P.J. Plauger is senior editor of The C Users Journal. He is convenor of the ISO C standards committee, WG14, and active on the C++ committee, WG21. His latest books are The Standard C Library, and Programming on Purpose (three volumes), all published by Prentice-Hall. You can reach him at pjp@plauger.com.
Internationalization is to the 1990s what portability was to the 1980s. I believe it is the next important technology for software developers to master to improve their return on investment. Portable software can move from machine to machine at less cost than it takes to rewrite it for each platform. Similarly, internationalized software can move from culture to culture without a major investment in adapting it to each locale. (Such adaption is called "localization.")
Readers of my column "Standard C," and other writings, will know that I've been pursuing for some time the techniques needed to make Standard C a good vehicle for writing international applications. Programmers will need lots of guidance to sail these barely charted waters, more than I can hope to provide even with my ambitious writing plans. Thus, I've been waiting for some good books from others to appear on the subject. Sadly, this isn't one of them.
Uren, et al. give us a 300 page book, nearly half of which is appendices. The preface says the book aims to introduce internationalization and localization to translators and "anybody who designs, builds, markets, and sells any software product outside his or her own country." That, to me, promises a certain level of technical sophistication, both in the intended audience and in the material presented. That material comes in four major parts:
1: Issues
2: Internationalization and Localization for Western European Languages on the IBM PC
3: Other Computers and Other Languages
4: Business Aspects
The appendices that follow repeat some of the tabular data that has gone before. They also essay to explain all sorts of basic concepts of computer hardware and software.
On the whole, I find this a reasonable approach to presentation. Certainly, the IBM PC is the single most important platform for hosting applications, and Western Europe is the single most approachable follow-on market for many existing applications. It is fitting to focus on this particular combination and give others shorter shrift. But I must say that Part 4: Business Aspects is rather lame. It is an arm-waving overview of issues, few of which are discussed in adequate depth.
I began reading Part 1: Issues, with considerable interest. The authors discuss all the cultural surprises, large and small, that bite the naive programmer who first ventures into new cultures. There are obvious issues like extra characters with funny pigeon droppings on them. Not so obvious are all the interesting ways that cultures have adopted to format times, dates, and currency amounts. Downright subtle are the rules (often unarticulated) for ordering words in dictionaries and names in telephone books.
I almost enjoyed this part, except for a few niggling concerns. The first is that the authors seem unaware that all the problems they outline exist in some form well inside the borders of the good old US of A. We have subcultures of our own, thank you, ones large enough to justify tailored software packages. Documents use far more than the 95 characters of ASCII. Military and civilian times have different formats. Accountants have their own ideas about how to represent currency losses. And there are more ways to order text than are dreamed of in your philosophy.

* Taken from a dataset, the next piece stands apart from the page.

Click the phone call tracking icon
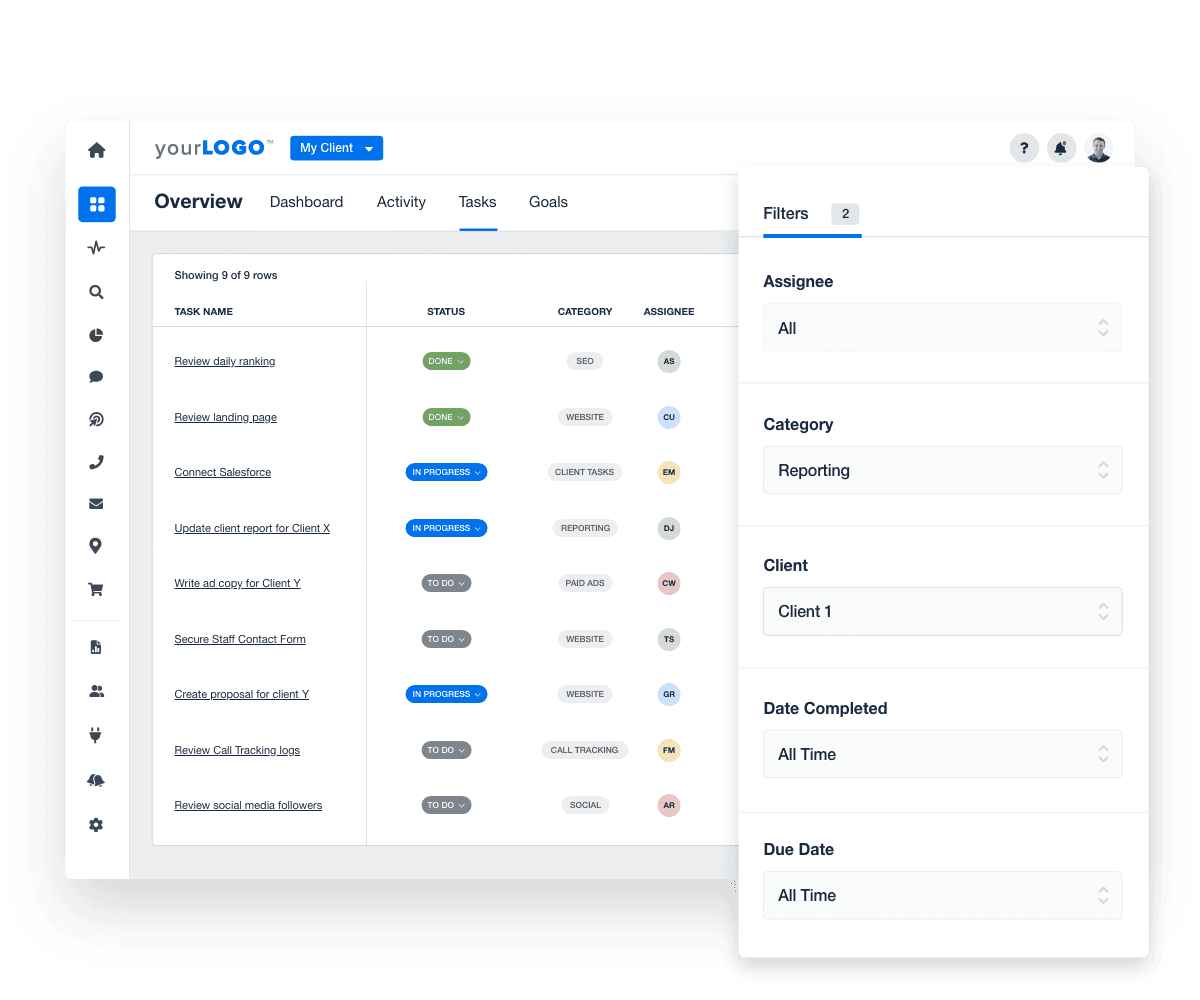Image resolution: width=1200 pixels, height=1000 pixels. coord(96,462)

The second concern is that the authors seem more bent on complexifying than on presenting a unifying framework for internationalizing software. (Much of the traffic on the WG20 reflector is also of this "betcha didn't know" variety, reveling in such esoterica as the changing rules for ordering the dipthong ij in Dutch.) It is sobering to note that cultures are endlessly inventive, but that doesn't meet our needs as software designers. We need to know how much adaptation will make people happy. My bet is that the world is a) starved for software that meets folks even halfway; and b) more tolerant than you'd expect of new conventions, particularly if they look to be usable worldwide.
The third concern took root near the end of Part 1, blossomed in Part 2, and exploded riotously by the end of the book. This concoction is chock full of errors. I'm not even talking about errors the authors may have copied from various reference manuals they wisely begin with a disclaimer on that topic. Rather, I mean errors that show the authors' shallow research and general ignorance of programming.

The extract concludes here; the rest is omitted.